S’agissant des nouveaux pouvoirs de la police et de la gendarmerie, cette nouvelle loi leur permettra de «fouiller les coffres de voitures dans les affaires de vol ou de recel», d’inscrire dans leurs fichiers des «informations sur les personnes dans les affaires de terrorisme ou de crime organisé», d’élargir le fichier des empreintes génétiques à toutes les personnes soupçonnées de crime ou délit passible d’au moins trois ans de prison, et d’obliger les prévenus à se soumettre aux prélèvements scientifiques pour des analyses ADN. Par ailleurs, le texte accorde aux officiers de police judiciaire, une compétence sur la totalité du département et non plus seulement sur le ressort du tribunal de grande instance, facilite les perquisitions et prévoit le recours à la surveillance électronique aux frontières pour lutter contre le vol de voiture. Enfin, les saisies pourront être réaffectées à la police, les pouvoirs de la police municipale seront accrus et les stadiers pourront procéder à des palpations pour détecter armes et produits dangereux.

D’autre part, de nouvelles infractions comme le racolage, la mendicité, les regroupements dans les halls d’immeubles, le squatt ou les occupations abusives de terrains par les gens du voyage vont être créées. Selon Le Figaro, le racolage sera puni de six mois d’emprisonnement et de 7 500 euros d’amende et les prostituées étrangères pourront se voir retirer leur carte de séjour. Concernant le proxénétisme, l’exploitation de personnes vulnérables deviendra une circonstance aggravante au même titre que l’exploitation des mineurs. De plus, l’installation «sur ou dans un bien immobilier appartenant à autrui» sans autorisation sera punie de six mois de prison et de 3 000 euros d’amende. La sanction visant l’exploitation de la mendicité sera aggravée, particulièrement si les victimes sont des mineurs et la mendicité agressive punie de six mois d’emprisonnement et 7 500 euros d’amende.

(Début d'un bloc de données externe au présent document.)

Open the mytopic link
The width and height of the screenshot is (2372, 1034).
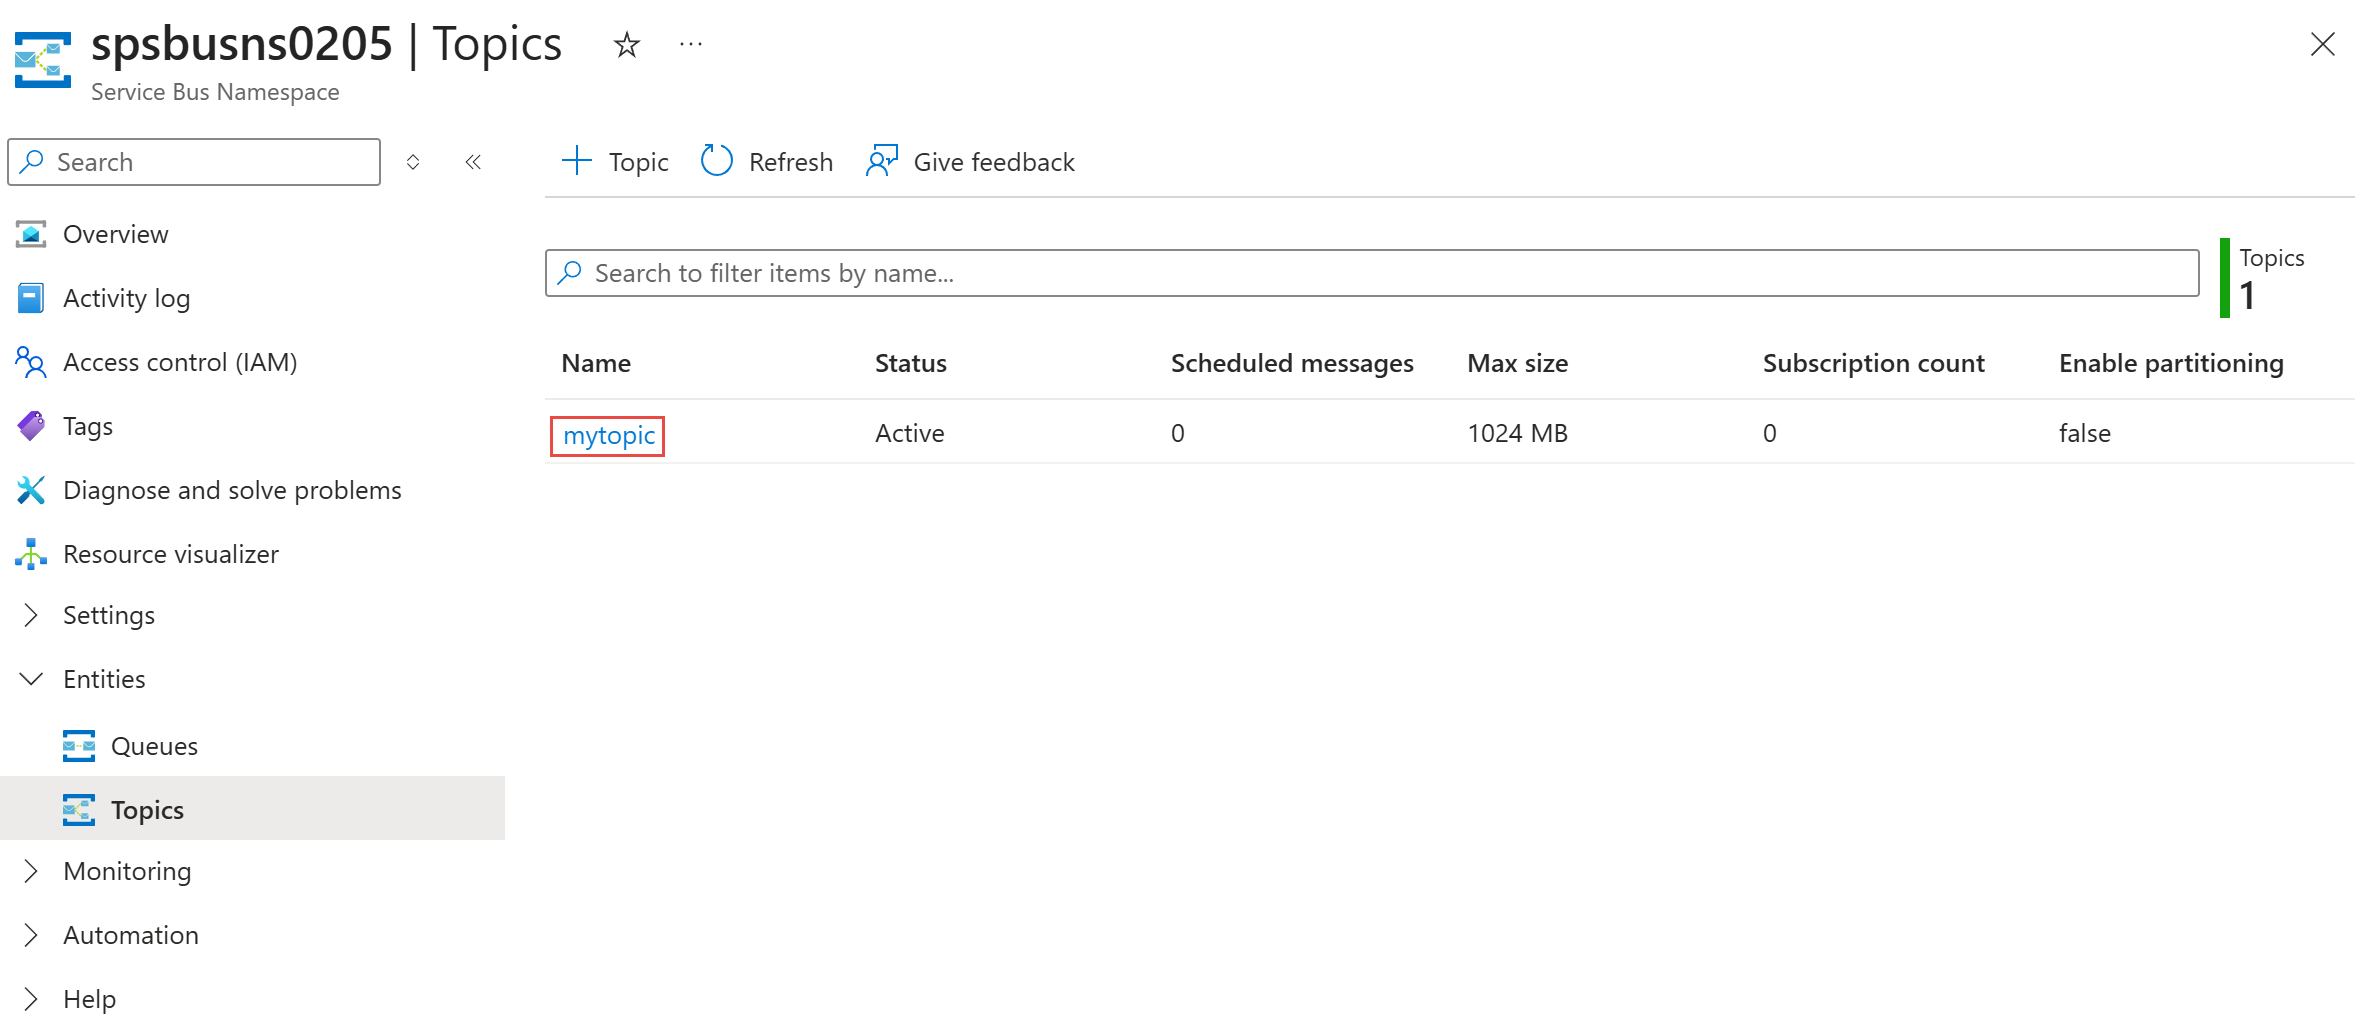608,435
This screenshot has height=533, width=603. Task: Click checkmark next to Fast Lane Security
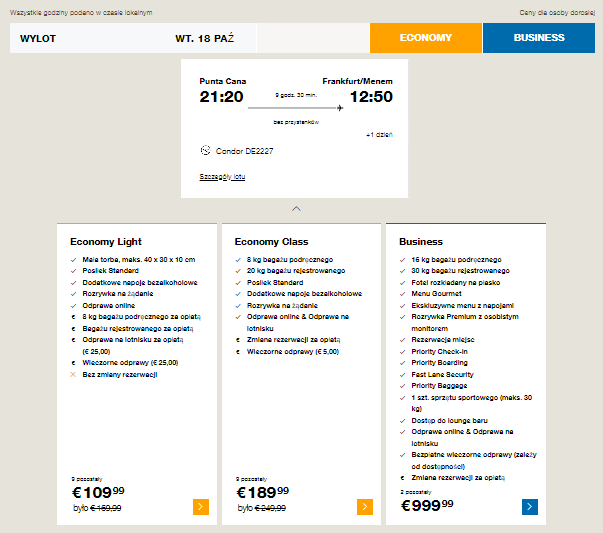pos(402,375)
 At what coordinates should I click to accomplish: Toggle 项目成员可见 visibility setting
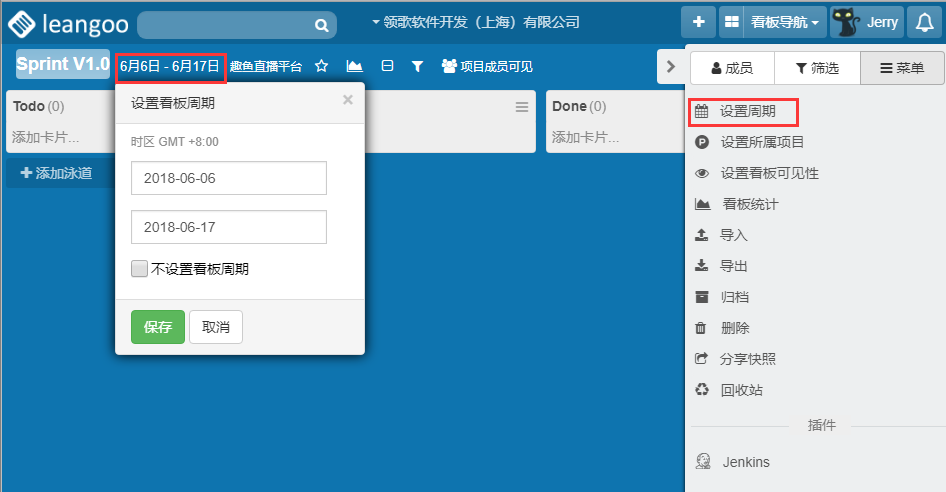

Sur ce dernier point, un accord intergouvernemental sur la protection des mineurs roumains en difficulté sur le territoire français va être signé, aujourd’hui, à Matignon, dans le cadre de la visite officielle du Premier ministre roumain, Adrian Nastase, en France. En effet, Dominique Versini, secrétaire d’Etat à la Lutte contre la précarité et l’exclusion, s’était attelé, dès son arrivée au ministère, au dossier des enfants roumains qui vivent dans les rues ou les squatts et qui sont contraints à la mendicité, aux petits vols et depuis peu à la prostitution.

Les communistes et les avocats ont vivement réagi. Le PCF a qualifié le ministre de l’Intérieur de «véritable maniaco-dépressif», en dénonçant les «orientations ultra-sécuritaires» du texte. «On va vers une société de soupçon et ce projet criminalise la misère», a affirmé le parti communiste dans un communiqué, après la publication par Le Figaro du projet de loi tel qu’il a été déposé au Conseil d’Etat. Du côté du syndicat des avocats de France, même réaction : «en quelques mois, ce gouvernement aura dessiné les contours d’un Etat inquiétant où la discrimination sociale est organisée, notamment par la loi pénale, et où les populations sont livrées à l’arbitrage policier», a-t-il écrit.